After a brief visit and raid of an armory, the players moved on to the next room, which did not come across as planned, to possible detriment. I described the room as full of mechanical equipment built around a low long metal table--intending but failing to evoke the imagery of Frankenstein's lab. This was, in fact, the "animation room", the place where the gnome's robots, after assembly in the construction room the characters already explored, were brought to "life". The players didn't figure that out (which was my fault, of course), and although this did not have negative consequences at the time, I fear it will come back to bite me in the ass later. (Of course, most of them read this, so now they know and will theorize accordingly, I suppose.)

Damned Respawns

The exit of the players from the animation room triggered the next combat encounter, the only actual one on the Keep's second level: a group of security robots (Warforged Soldiers and a Captain, leveled down) sent by the angry voice still yelling at the characters for their intrusion. The quirk to this encounter as the nearby open doors to a storage room where dozens more unactivated robots stood ready, with another activating on each turn, supposedly leading to a desperate in-combat skill challenge to close the doors before too many robots emerged.
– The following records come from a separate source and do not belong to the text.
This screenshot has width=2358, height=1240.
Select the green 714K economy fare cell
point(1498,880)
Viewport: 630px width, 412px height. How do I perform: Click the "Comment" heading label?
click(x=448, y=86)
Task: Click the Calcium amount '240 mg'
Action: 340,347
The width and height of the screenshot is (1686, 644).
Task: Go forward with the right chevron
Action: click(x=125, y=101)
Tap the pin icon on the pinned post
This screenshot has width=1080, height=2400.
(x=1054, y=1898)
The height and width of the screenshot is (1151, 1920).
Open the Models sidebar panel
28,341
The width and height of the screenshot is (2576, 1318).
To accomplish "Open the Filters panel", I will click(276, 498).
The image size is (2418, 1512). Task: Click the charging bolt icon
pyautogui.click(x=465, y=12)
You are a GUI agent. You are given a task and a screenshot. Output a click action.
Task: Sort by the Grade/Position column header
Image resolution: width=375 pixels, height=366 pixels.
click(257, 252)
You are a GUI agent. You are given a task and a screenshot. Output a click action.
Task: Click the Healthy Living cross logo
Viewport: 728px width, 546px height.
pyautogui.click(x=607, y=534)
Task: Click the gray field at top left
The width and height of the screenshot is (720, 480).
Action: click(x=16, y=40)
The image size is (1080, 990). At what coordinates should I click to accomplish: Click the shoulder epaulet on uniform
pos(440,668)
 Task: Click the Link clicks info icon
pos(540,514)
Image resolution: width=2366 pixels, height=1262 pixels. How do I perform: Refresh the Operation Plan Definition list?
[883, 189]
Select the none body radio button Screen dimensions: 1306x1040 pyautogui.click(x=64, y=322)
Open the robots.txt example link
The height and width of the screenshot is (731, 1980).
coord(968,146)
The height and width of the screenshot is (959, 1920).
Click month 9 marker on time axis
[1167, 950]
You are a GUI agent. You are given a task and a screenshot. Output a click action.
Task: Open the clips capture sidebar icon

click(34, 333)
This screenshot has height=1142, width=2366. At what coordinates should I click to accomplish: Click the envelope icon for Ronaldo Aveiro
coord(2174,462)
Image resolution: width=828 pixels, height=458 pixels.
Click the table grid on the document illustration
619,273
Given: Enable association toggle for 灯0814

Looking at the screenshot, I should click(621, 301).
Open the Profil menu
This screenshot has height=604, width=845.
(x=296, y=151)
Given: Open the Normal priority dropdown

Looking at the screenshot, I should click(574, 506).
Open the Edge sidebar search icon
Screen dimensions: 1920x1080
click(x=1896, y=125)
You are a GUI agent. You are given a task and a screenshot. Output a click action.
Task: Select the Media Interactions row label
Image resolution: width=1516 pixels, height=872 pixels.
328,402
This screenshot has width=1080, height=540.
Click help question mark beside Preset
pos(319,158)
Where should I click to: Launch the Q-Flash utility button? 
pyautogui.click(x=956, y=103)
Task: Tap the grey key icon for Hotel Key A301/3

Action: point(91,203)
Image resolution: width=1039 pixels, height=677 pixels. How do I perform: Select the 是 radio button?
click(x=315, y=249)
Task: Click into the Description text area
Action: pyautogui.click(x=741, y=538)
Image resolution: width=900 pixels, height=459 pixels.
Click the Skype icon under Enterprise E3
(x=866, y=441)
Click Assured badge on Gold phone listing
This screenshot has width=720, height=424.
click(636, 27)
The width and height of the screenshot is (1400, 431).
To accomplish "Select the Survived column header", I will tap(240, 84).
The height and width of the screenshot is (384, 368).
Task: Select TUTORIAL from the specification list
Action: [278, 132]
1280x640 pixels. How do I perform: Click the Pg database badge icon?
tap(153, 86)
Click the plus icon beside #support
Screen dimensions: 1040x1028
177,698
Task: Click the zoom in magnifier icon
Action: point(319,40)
But while the players quickly recognized the panels they needed to reach to close the doors, the Captain's tactical positioning of itself in front of the panel and his high defenses made the struggle instead simply to kill the Captain. The main culprit of this was the lack of forced movement powers among the party: although the wizard has Phantom Bolt as an at-will, the Captain's high defenses made it too difficult to use. As a result, I simply stopped adding robots after a number of rounds, though I continued to describe the threat of the activating robots, and the first few rounds proved to put enough fear in the players to make them very thankful when they did manage to kill the Captain and close the doors, at which point the session ended with the characters in bad shape--the party's rogue, downed during the fight with no remaining surges, managed to roll a 20 on a death save and thus was walking with 1 HP--and the players anxious and worried about what lie ahead, presuming a looming boss fight with the voice overhead and requesting an extended rest that I informed them (following the rule of needing twelve hours between extended rests, but also knowing that there was no further combat coming) would not be coming.